#### Problem
Extract, word for word, the passage of the interior design interview starting with "What is something" and going on through "word about us.".

#### Document excerpt
◇ ◇ ◇

Raymond: I was really fascinated by how the Japanese used cement screed in a home setting, like how they could use something so industrial and still create a house of zen. When we first used it for walls, our home owners would usually get the question (usually by their mothers) like “why the wall like that” or “why the wall hasn't been painted yet”. It all goes back to style. To the owner, they like the raw, industrial look, it is their style, and when friends and family come to visit, they will have a story to tell, about the origins of cement screed and how the Japanese use it and such. It is unconventional, but it is a style and it works.

Image by Free Space Intent via Free Space Intent

What is something memorable that your homeowner has done for you?

Raymond: The best feeling I get when my homeowner does something for me is when they subtly put in a good word for me when they talk about me to their friends and relatives. It gets spread to the point where a whole community would know about FSI, and that’s very heartwarming to know. So when a new client comes in and they say “oh this person told me about FSI and how good you guys are”, it's a pleasant feeling to know that our clients are spreading the good word about us.

Leon: Staying in touch is also a heartwarming thing. Throughout a project, we’re with an owner for around 5 months, so we don’t want to stick to a business relationship, where by when we complete a project then that's it, the end of our relationship. I always appreciate it when clients treat me like a friend, and stay in touch. Like after a while after a project, a client would message me regarding what kind of plants to buy because they know I like to buy plants, or telling me about places that I should stay away from because of the COVID situation, and that’s very heartwarming as I feel that these kinds of interactions are very genuine. It's all about the human touch, not doing projects just because it's a business, but keeping a good relationship between interior designers and homeowners. And that's the best kind of report book that you can get from your homeowners. Yes, there are more superficial projects whereby a client just tells you what they want and you just do it, but there are some who’ll really talk to you, heart to heart, for example i had this project where my owner had a husky, and sadly halfway through the project the husky died, and there was this feature wall in the house where we wanted to do graffiti, but we didn’t really decide what to put on it yet, so after the husky passed, I suggested to feature the husky in graffiti form on the wall, so in the end, their beloved husky was featured on the wall alongside other graffiti arts of comic book characters. This is the kind of human touch and interaction that keeps a designer’s relationship to an owner strong.

What advice would you give to fresh or aspiring interior designers?

◇ ◇ ◇

Collected data:
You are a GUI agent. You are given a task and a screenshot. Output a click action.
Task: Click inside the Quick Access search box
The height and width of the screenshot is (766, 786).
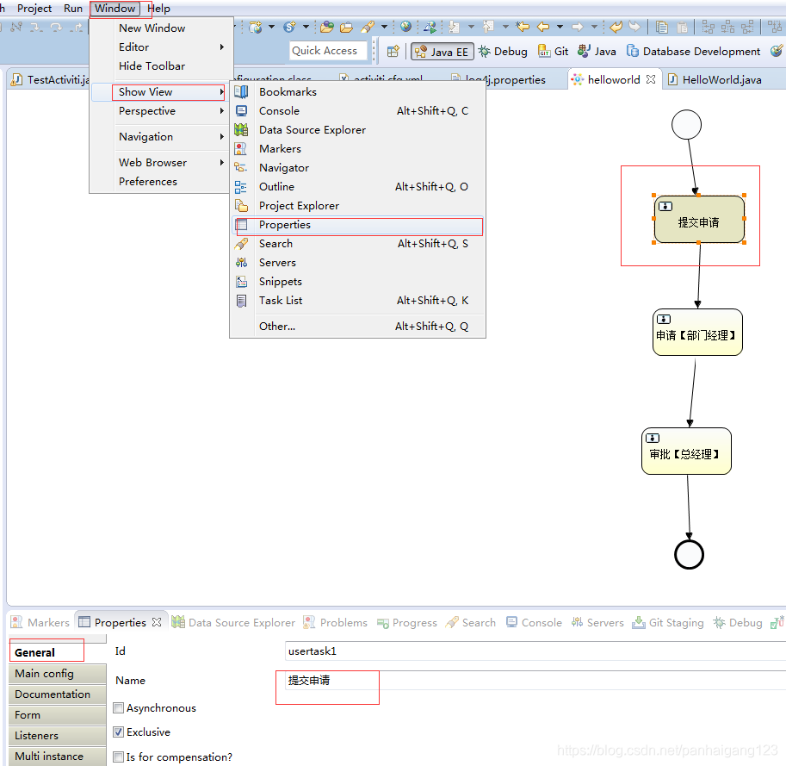pos(328,50)
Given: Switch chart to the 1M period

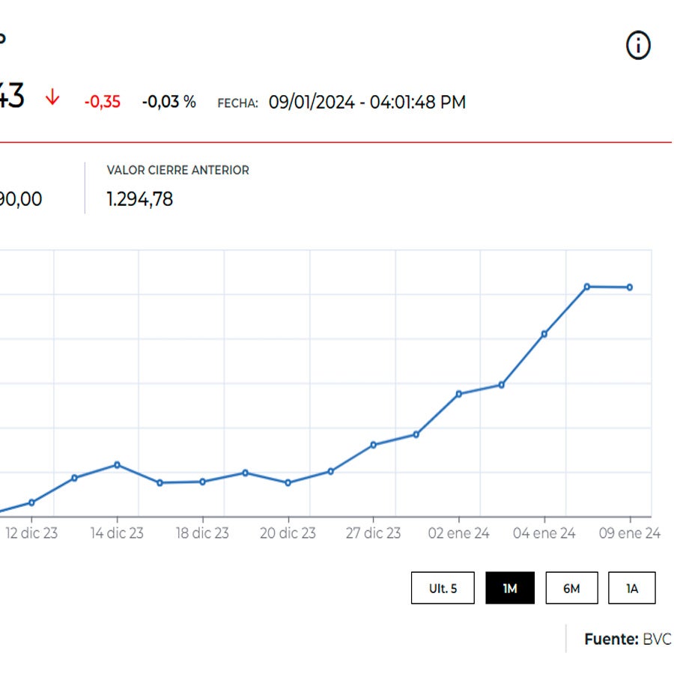Looking at the screenshot, I should pos(510,589).
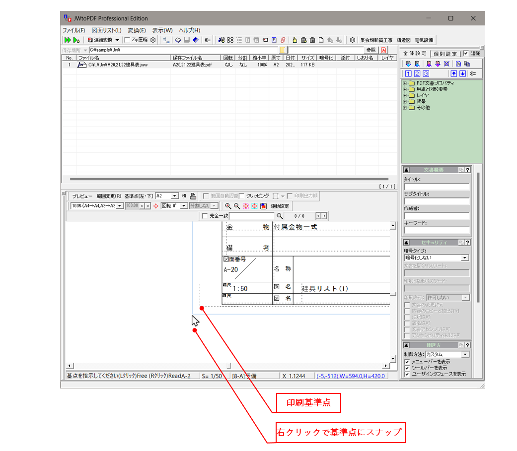Click the printer icon in preview toolbar

pyautogui.click(x=193, y=196)
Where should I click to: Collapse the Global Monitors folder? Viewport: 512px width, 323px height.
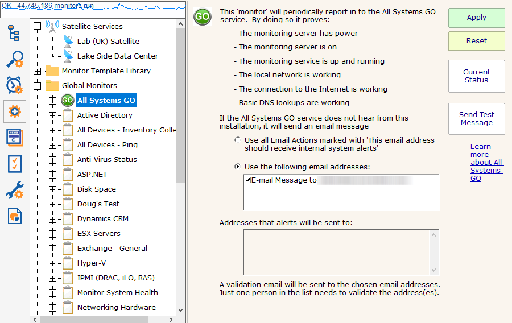coord(38,86)
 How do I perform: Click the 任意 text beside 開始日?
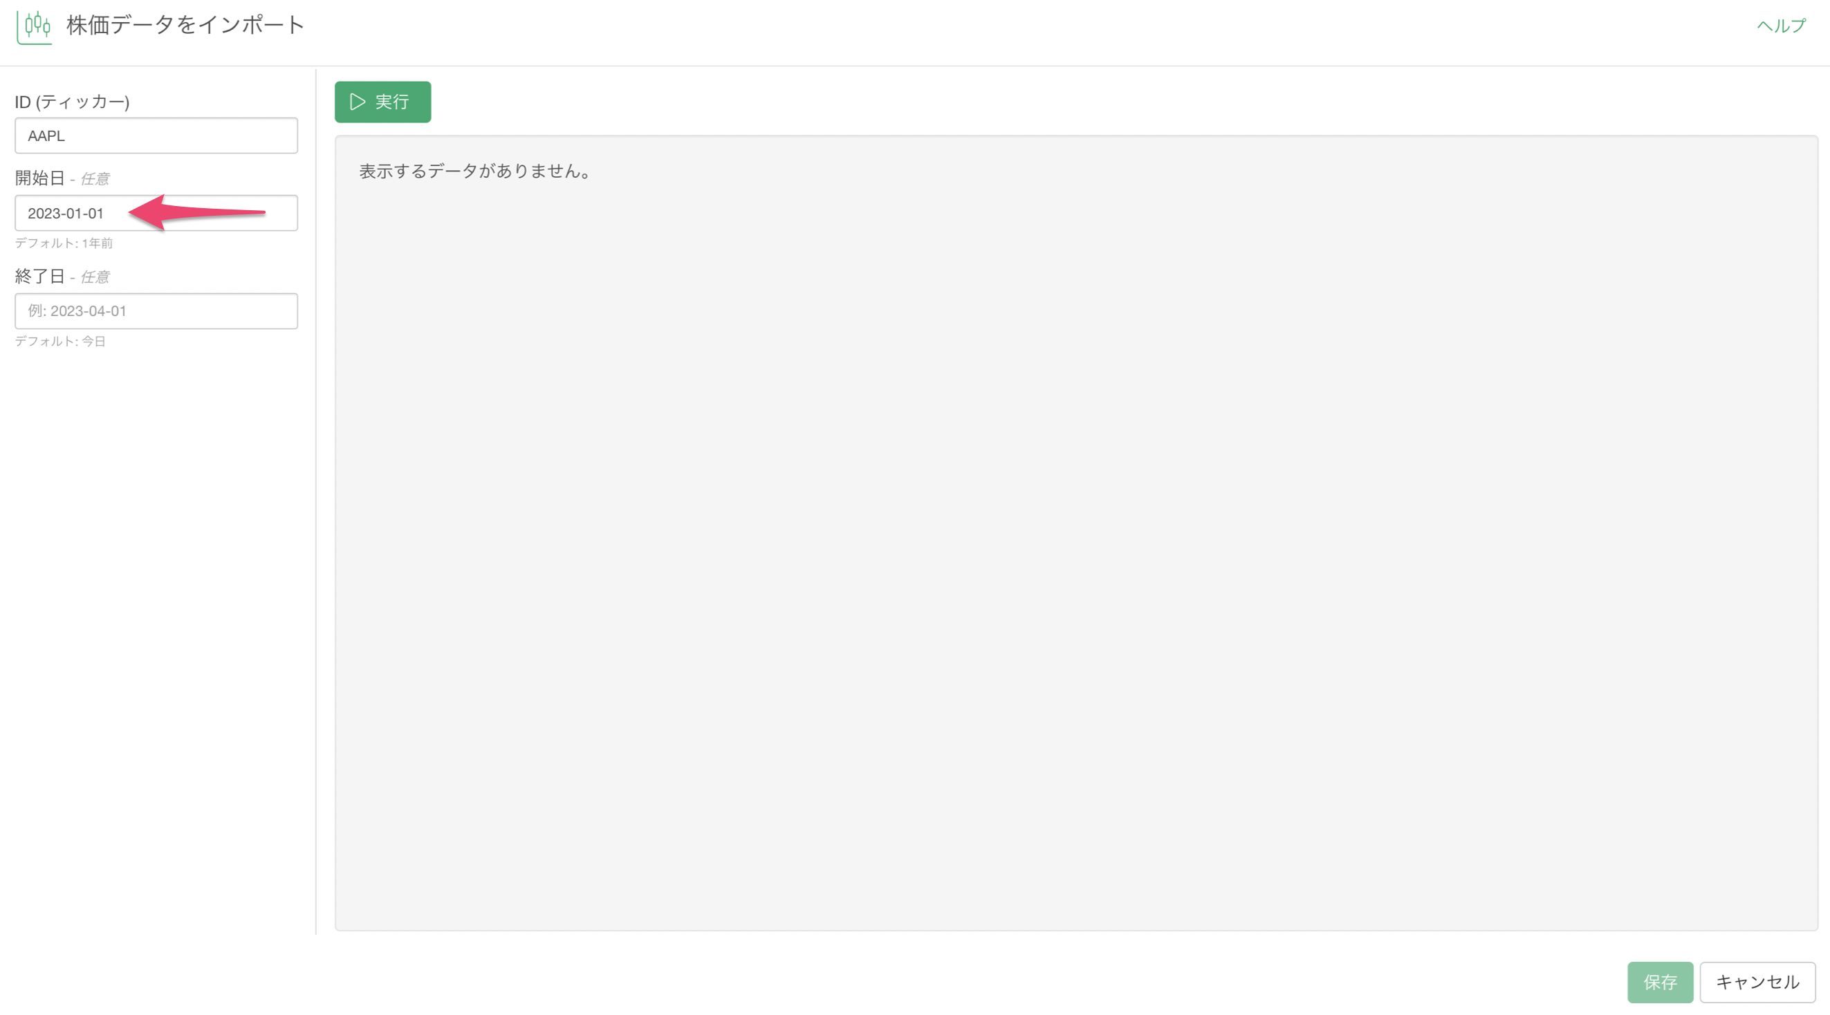tap(94, 178)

◇ ◇ ◇

#### Task answer
What is something memorable that your homeowner has done for you?

Raymond: The best feeling I get when my homeowner does something for me is when they subtly put in a good word for me when they talk about me to their friends and relatives. It gets spread to the point where a whole community would know about FSI, and that’s very heartwarming to know. So when a new client comes in and they say “oh this person told me about FSI and how good you guys are”, it's a pleasant feeling to know that our clients are spreading the good word about us.